Support our campaign to enable 20 medical students to complete their studies in the UK
Suspension of higher education
Following the ‘suspension’ of higher education for women in Afghanistan, we are no longer able to provide scholarships. We are in contact with our sponsored students and have provided living allowances to them, while also exploring other options to support their studies.
One of the most important and long-lasting ways we have supported women in Afghanistan is by funding their education.
We provided scholarships for women studying to be doctors, midwives and dentists. And we also sponsored young women studying law, economics or business studies. The women had to overcome many hardships to get to university and continued to face difficulties while studying.
At the time higher education for women was suspended, 137 women studying medicine, midwifery and nursing were being sponsored by the Linda Norgrove Foundation.
Read about our campaign to enable 20 students to complete their studies in Scotland.
Read Lorna Norgrove’s blog on the courage Afghan women needed to study.
Read about some of the students we were sponsoring below.
Tayaba, 21, is from Kabul Province and has completed four years of medical studies – her recent average grade was a very impressive 97%. There are seven people in her family: her parents, three brothers and a sister.
Her father was working as a driver but lost his job after the Taliban took over. Her mother is a tailor and her monthly income is around £95. Tayaba’s elder brother was studying computer science in a private university but after their father lost his job they couldn’t afford to pay his fees and he had to leave.
Tayaba took leave from her studies for one semester to try and find a solution. Fortunately, she found out about the Linda Norgrove Foundation Scholarship, and her successful application should have enabled her to continue her studies.
Mina is 23 and had completed two years of medical school. Her father was a school teacher but, after the Taliban takeover, he lost his job and couldn’t afford to pay the university fees. The LNF scholarship should have enabled her to continue her studies.

Stored data
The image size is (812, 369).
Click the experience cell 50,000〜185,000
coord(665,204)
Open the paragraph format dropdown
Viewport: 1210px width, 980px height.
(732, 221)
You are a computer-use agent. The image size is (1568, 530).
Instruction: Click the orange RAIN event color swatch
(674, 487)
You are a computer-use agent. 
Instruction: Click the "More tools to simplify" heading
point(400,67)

---

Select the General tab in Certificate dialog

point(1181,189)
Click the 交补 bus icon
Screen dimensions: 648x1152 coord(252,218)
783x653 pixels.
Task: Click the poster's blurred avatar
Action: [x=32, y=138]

* * *

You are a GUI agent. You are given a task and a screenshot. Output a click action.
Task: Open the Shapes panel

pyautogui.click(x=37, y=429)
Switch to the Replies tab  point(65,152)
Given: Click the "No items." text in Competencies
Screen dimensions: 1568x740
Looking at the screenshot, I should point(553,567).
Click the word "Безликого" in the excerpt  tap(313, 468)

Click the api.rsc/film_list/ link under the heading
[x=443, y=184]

** Exercise 1 **
In the text on scholarships for Afghan women, how many women studying medicine, midwifery and nursing did the Linda Norgrove Foundation sponsor when higher education for women was suspended?
** Exercise 2 **
Carry the text on scholarships for Afghan women further, picking up right after its last sentence.

** Response box 1 **
137

** Response box 2 **
According to Mina, there is no female doctor in her home province, Paktika, where 800,000 people live, and women face many difficulties. Mina’s ambition had been that after graduation she would go back to her province and work there to help women.
Noor is 17 years old and from the extremely remote Nooristan Province. Her father died when she was 7 and now her mother is working the family land, helped by Noor’s two sisters and two brothers.
When her father died, her aunt brought her to Kabul but, after the Taliban take-over, her aunt left Afghanistan.
Her aunt paid Noor’s first semester’s fee but, now struggling herself in a new country, is unable to pay any more.
Shukria was three quarters of the way through her medical degree when the Taliban took over.
Her father had supported her studies but the government no longer pays his work pension. Two years ago, his house in their home province of Helmand was destroyed in fighting.
She worked part-time in a hospital as a nursing assistant but her pay was not enough to cover her living costs and fees. The LNF scholarship was meant to allow her to complete her studies.
Rohina had finished a year of medical studies.
Her mother, a widow, worked as a cleaner to pay for Rohina’s studies but when the Taliban took over she lost her job.
Rohina was awarded a scholarship with the aim that she would have been able to continue at university.